__Task description__. Although the records contain pictures, print none of them; print exactly the lines from the one with "The image size" through the last line.

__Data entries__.
=== Section Start ===
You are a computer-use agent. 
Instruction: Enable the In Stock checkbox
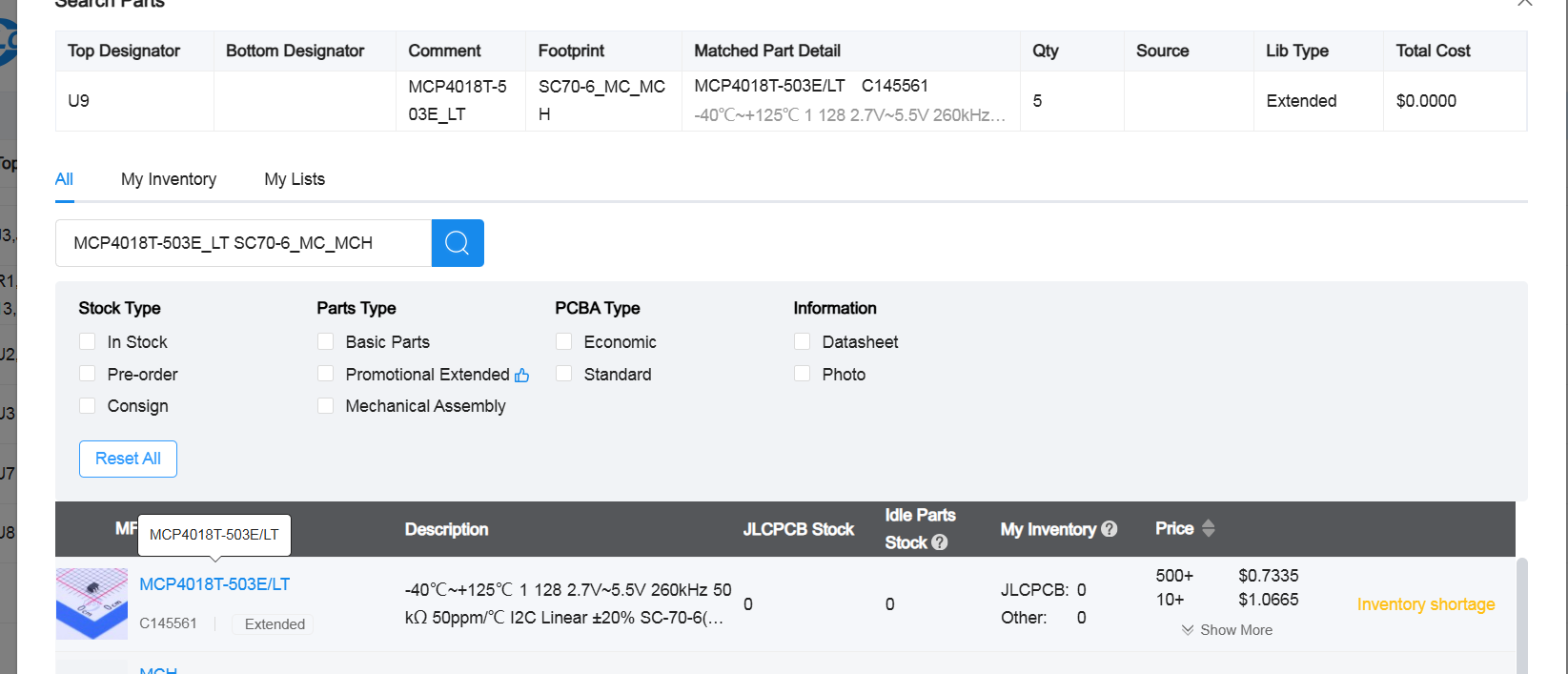tap(88, 341)
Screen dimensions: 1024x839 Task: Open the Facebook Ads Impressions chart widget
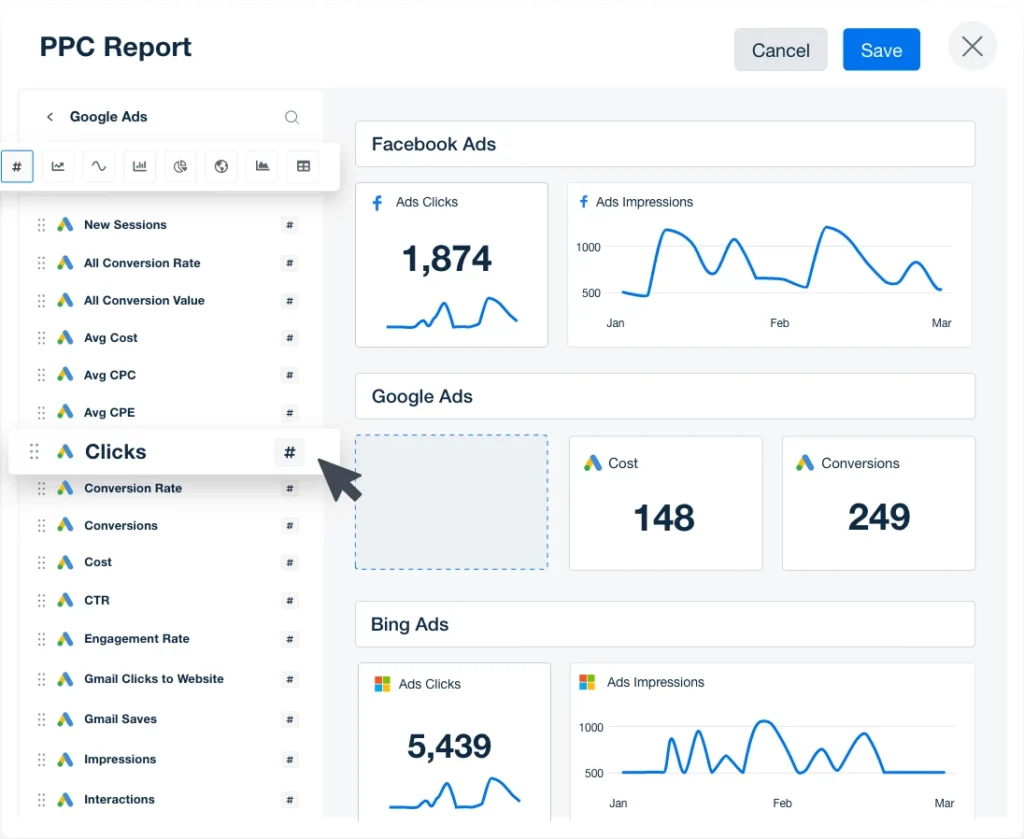tap(769, 265)
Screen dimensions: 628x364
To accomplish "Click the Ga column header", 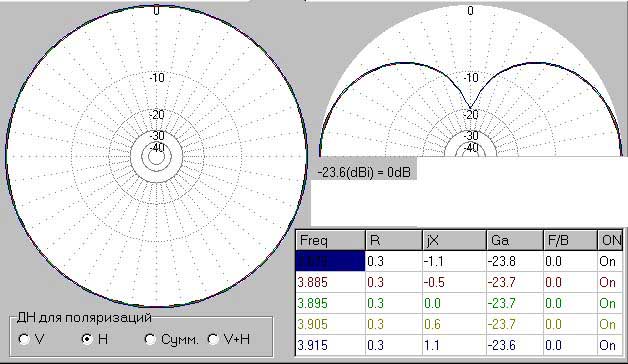I will point(515,240).
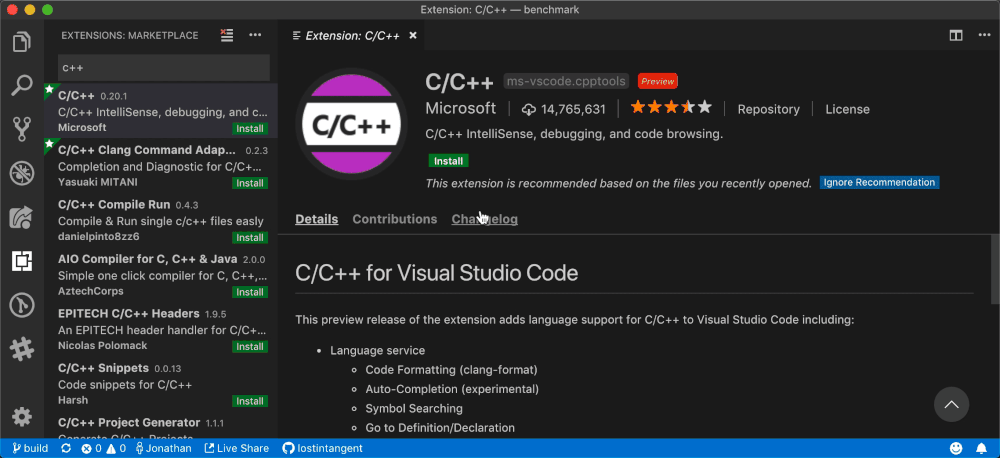Open the editor's more actions ellipsis menu
Viewport: 1000px width, 458px height.
981,35
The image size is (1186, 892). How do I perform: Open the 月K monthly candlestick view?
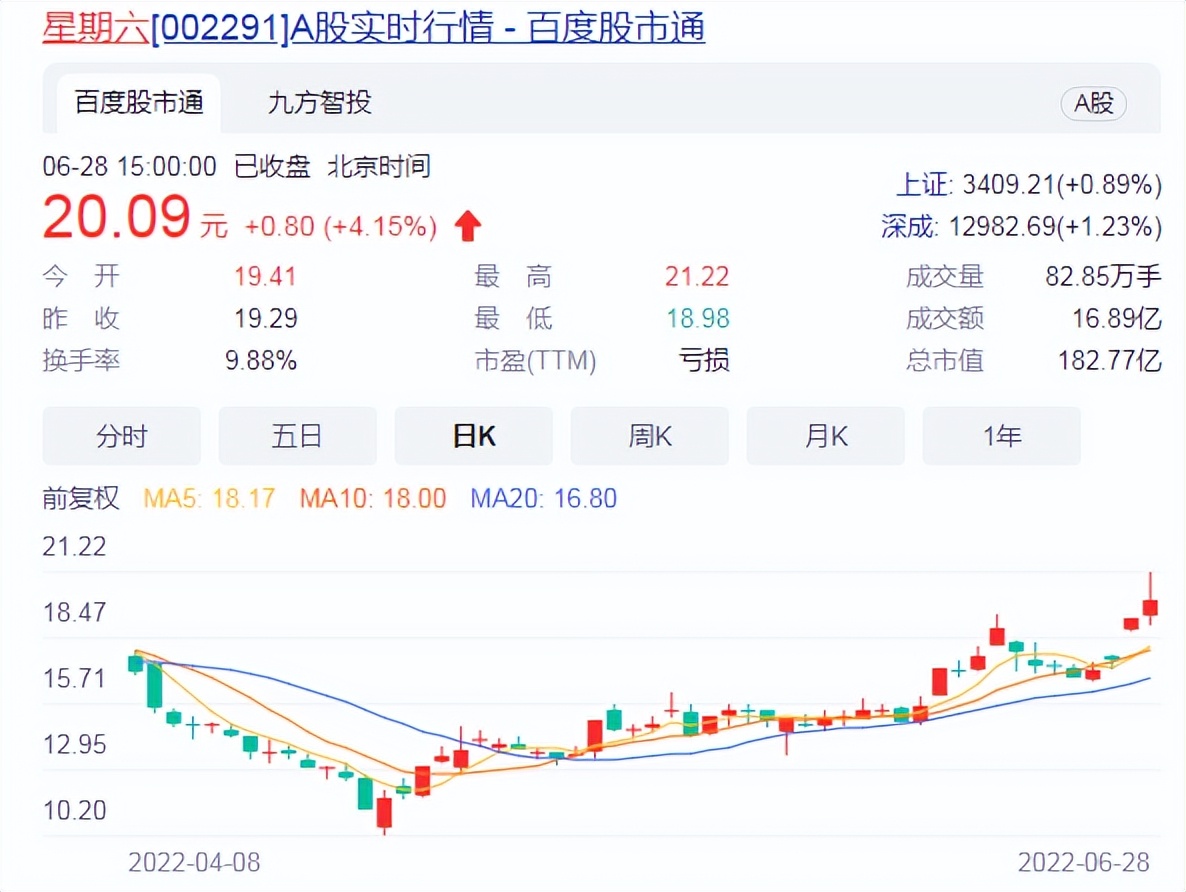click(x=825, y=435)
=== Section End ===
__Your response__.
The image size is (1186, 892). How do I perform: Open the 月K monthly candlestick view?
click(x=825, y=435)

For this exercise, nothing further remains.